» **TASK REQUIREMENTS**
Restate verbatim the span of lines below between the line with "About (452, 46)" and the line with "S3E10: 100 Seconds", including those two lines, and only that span.

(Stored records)
━━━
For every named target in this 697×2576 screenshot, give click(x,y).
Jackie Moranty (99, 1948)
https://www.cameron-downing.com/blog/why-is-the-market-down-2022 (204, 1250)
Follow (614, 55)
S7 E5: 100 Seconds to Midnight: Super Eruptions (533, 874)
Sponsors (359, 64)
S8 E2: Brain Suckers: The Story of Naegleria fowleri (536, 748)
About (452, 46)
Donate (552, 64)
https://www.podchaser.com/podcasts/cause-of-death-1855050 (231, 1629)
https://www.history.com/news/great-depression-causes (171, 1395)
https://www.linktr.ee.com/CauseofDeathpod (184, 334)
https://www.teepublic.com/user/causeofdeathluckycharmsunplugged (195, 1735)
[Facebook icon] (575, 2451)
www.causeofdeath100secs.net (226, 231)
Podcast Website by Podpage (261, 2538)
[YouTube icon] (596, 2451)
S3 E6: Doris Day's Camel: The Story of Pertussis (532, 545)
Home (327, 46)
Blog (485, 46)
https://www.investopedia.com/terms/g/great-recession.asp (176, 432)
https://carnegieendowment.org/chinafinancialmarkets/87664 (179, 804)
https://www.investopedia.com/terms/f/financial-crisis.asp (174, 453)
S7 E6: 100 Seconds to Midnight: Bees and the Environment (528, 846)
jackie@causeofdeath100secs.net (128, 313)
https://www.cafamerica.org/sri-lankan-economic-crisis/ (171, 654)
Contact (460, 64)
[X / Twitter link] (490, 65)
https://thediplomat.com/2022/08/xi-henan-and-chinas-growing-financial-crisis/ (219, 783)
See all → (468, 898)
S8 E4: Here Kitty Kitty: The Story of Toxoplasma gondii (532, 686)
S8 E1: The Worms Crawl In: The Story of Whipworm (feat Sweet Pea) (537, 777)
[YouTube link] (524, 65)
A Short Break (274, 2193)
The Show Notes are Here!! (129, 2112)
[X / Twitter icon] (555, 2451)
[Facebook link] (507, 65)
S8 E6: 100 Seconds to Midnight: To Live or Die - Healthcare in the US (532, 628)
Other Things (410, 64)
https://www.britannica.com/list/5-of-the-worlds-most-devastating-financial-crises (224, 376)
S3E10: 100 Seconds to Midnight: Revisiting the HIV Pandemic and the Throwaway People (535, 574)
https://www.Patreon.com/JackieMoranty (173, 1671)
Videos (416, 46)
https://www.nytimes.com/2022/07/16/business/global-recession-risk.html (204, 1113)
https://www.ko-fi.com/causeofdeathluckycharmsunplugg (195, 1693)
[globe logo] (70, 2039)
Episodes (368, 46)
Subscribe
━━━
» **REPLY**
About (452, 46)
Donate (552, 64)
https://www.podchaser.com/podcasts/cause-of-death-1855050 (231, 1629)
https://www.history.com/news/great-depression-causes (171, 1395)
https://www.linktr.ee.com/CauseofDeathpod (184, 334)
https://www.teepublic.com/user/causeofdeathluckycharmsunplugged (195, 1735)
[Facebook icon] (575, 2451)
www.causeofdeath100secs.net (226, 231)
Podcast Website by Podpage (261, 2538)
[YouTube icon] (596, 2451)
S3 E6: Doris Day's Camel: The Story of Pertussis (532, 545)
Home (327, 46)
Blog (485, 46)
https://www.investopedia.com/terms/g/great-recession.asp (176, 432)
https://carnegieendowment.org/chinafinancialmarkets/87664 (179, 804)
https://www.investopedia.com/terms/f/financial-crisis.asp (174, 453)
S7 E6: 100 Seconds to Midnight: Bees and the Environment (528, 846)
jackie@causeofdeath100secs.net (128, 313)
https://www.cafamerica.org/sri-lankan-economic-crisis/ (171, 654)
Contact (460, 64)
[X / Twitter link] (490, 65)
https://thediplomat.com/2022/08/xi-henan-and-chinas-growing-financial-crisis/ (219, 783)
See all → (468, 898)
S8 E4: Here Kitty Kitty: The Story of Toxoplasma gondii (532, 686)
S8 E1: The Worms Crawl In: The Story of Whipworm (feat Sweet Pea) (537, 777)
[YouTube link] (524, 65)
A Short Break (274, 2193)
The Show Notes are Here!! (129, 2112)
[X / Twitter icon] (555, 2451)
[Facebook link] (507, 65)
S8 E6: 100 Seconds to Midnight: To Live or Die - Healthcare in the US (532, 628)
Other Things (410, 64)
https://www.britannica.com/list/5-of-the-worlds-most-devastating-financial-crises (224, 376)
S3E10: 100 Seconds to Midnight: Revisiting the HIV Pandemic and the Throwaway People (535, 574)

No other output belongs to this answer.